_TASK DESCRIPTION_:
Within the data that follows, set down exactly the lines from the one containing "Click the Gil" through the one containing "This screenshot has height=1041, width=829.", both ends included.
Start of EXTRACTED MATERIAL
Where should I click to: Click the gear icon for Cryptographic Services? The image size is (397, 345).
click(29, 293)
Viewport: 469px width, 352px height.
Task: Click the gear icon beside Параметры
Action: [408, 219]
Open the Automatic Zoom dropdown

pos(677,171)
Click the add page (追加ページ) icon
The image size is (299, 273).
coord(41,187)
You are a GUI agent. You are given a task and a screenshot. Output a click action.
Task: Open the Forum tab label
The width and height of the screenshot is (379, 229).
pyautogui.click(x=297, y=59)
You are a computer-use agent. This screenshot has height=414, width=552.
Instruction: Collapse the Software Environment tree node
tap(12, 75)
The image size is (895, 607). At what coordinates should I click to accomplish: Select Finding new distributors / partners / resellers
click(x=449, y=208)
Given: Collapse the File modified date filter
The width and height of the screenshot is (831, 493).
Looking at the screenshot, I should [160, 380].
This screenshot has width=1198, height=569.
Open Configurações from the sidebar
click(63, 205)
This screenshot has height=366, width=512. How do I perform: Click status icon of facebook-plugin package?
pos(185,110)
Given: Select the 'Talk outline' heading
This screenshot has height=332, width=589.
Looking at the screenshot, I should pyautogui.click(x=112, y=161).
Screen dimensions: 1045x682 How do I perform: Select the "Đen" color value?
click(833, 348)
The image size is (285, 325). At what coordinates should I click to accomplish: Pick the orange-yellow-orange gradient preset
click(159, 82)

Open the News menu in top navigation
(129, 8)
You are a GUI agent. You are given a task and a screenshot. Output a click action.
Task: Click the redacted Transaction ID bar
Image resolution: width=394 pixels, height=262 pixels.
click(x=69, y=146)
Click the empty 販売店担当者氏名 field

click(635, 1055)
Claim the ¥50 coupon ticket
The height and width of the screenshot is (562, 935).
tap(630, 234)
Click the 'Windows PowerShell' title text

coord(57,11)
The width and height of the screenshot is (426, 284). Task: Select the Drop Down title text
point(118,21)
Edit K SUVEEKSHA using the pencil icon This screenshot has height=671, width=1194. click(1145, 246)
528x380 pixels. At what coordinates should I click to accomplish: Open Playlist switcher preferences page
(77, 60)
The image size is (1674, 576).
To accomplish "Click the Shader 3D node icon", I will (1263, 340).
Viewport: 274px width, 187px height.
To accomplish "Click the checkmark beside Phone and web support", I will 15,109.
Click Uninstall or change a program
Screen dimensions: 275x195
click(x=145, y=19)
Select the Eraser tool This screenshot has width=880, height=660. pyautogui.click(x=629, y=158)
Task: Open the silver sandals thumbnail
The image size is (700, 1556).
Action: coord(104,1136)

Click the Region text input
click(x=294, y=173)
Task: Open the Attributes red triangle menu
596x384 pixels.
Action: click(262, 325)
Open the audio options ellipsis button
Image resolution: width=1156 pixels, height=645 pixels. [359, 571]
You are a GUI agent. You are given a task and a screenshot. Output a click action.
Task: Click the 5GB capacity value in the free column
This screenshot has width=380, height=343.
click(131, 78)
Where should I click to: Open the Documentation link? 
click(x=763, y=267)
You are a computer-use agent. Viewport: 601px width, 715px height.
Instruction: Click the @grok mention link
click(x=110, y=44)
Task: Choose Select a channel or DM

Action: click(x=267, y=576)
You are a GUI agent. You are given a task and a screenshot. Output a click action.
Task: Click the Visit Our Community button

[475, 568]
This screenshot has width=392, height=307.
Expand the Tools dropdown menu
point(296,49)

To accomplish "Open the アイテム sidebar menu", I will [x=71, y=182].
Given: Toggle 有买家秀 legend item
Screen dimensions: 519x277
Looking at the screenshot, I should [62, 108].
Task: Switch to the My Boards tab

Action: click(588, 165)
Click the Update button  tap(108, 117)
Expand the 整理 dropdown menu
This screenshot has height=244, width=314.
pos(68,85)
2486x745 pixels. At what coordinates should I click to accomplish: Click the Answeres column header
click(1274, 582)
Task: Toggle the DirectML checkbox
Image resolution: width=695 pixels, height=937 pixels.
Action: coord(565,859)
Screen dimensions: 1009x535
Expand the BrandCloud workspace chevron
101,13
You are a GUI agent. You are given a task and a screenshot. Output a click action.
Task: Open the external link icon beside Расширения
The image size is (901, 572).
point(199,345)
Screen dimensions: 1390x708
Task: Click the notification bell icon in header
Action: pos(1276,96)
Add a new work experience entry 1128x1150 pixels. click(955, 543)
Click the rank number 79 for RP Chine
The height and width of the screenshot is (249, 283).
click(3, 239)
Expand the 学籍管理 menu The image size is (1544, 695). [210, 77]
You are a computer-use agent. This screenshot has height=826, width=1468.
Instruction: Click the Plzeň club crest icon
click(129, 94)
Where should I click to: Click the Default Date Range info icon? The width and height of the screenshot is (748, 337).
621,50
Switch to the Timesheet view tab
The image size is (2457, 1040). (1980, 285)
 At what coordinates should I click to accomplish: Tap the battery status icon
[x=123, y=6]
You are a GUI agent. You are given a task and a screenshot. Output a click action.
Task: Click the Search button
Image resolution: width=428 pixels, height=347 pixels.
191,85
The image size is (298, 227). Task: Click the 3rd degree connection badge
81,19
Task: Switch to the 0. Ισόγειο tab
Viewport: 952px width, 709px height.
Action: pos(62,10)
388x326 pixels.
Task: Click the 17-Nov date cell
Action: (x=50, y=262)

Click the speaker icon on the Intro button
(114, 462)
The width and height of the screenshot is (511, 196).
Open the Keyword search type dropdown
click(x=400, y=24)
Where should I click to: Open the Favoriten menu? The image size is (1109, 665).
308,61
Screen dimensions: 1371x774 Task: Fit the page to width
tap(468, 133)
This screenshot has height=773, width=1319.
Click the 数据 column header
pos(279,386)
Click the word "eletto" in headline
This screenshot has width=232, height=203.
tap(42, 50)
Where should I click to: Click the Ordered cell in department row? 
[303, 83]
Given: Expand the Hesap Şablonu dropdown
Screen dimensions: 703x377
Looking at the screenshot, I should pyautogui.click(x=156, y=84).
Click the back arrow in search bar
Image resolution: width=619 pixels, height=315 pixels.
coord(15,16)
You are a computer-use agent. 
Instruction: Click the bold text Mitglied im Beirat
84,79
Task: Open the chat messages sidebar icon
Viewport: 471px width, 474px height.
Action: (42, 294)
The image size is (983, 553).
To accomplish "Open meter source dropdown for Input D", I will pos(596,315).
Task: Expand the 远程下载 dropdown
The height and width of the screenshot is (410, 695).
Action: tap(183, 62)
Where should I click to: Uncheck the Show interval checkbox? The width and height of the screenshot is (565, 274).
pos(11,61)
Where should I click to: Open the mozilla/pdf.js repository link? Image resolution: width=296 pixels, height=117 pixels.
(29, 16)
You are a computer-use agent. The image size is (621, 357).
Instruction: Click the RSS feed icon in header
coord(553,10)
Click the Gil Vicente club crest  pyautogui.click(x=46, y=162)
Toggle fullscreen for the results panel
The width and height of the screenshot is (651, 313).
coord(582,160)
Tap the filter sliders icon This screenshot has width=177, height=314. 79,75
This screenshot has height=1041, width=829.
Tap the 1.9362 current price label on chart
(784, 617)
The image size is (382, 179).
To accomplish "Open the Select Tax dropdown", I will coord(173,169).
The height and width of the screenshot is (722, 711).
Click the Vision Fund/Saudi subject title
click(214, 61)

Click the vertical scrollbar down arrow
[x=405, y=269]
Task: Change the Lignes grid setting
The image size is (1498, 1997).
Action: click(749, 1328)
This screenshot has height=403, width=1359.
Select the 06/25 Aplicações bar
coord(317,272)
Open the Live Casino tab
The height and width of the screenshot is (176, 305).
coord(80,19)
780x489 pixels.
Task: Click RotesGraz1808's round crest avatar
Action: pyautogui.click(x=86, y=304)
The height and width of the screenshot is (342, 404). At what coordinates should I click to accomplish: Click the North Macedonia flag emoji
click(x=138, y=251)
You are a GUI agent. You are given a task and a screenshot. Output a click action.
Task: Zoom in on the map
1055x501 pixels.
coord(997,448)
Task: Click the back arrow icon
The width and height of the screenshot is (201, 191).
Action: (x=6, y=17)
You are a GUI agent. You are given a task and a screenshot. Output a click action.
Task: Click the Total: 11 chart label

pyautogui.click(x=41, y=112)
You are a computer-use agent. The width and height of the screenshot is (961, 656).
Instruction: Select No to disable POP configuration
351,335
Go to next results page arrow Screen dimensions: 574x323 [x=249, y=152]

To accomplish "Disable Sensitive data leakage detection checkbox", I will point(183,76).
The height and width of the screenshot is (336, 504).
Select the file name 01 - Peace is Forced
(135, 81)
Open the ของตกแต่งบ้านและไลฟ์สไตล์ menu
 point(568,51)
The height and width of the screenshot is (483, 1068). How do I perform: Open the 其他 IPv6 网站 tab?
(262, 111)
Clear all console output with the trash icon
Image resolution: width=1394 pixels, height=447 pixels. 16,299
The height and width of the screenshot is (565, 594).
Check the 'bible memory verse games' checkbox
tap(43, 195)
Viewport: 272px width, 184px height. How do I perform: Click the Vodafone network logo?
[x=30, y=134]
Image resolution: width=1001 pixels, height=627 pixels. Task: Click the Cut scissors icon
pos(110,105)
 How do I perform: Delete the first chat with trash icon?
End of EXTRACTED MATERIAL
_REPLY TO THE TASK_:
Click the Gil Vicente club crest  pyautogui.click(x=46, y=162)
Toggle fullscreen for the results panel
The width and height of the screenshot is (651, 313).
coord(582,160)
Tap the filter sliders icon This screenshot has width=177, height=314. 79,75
This screenshot has height=1041, width=829.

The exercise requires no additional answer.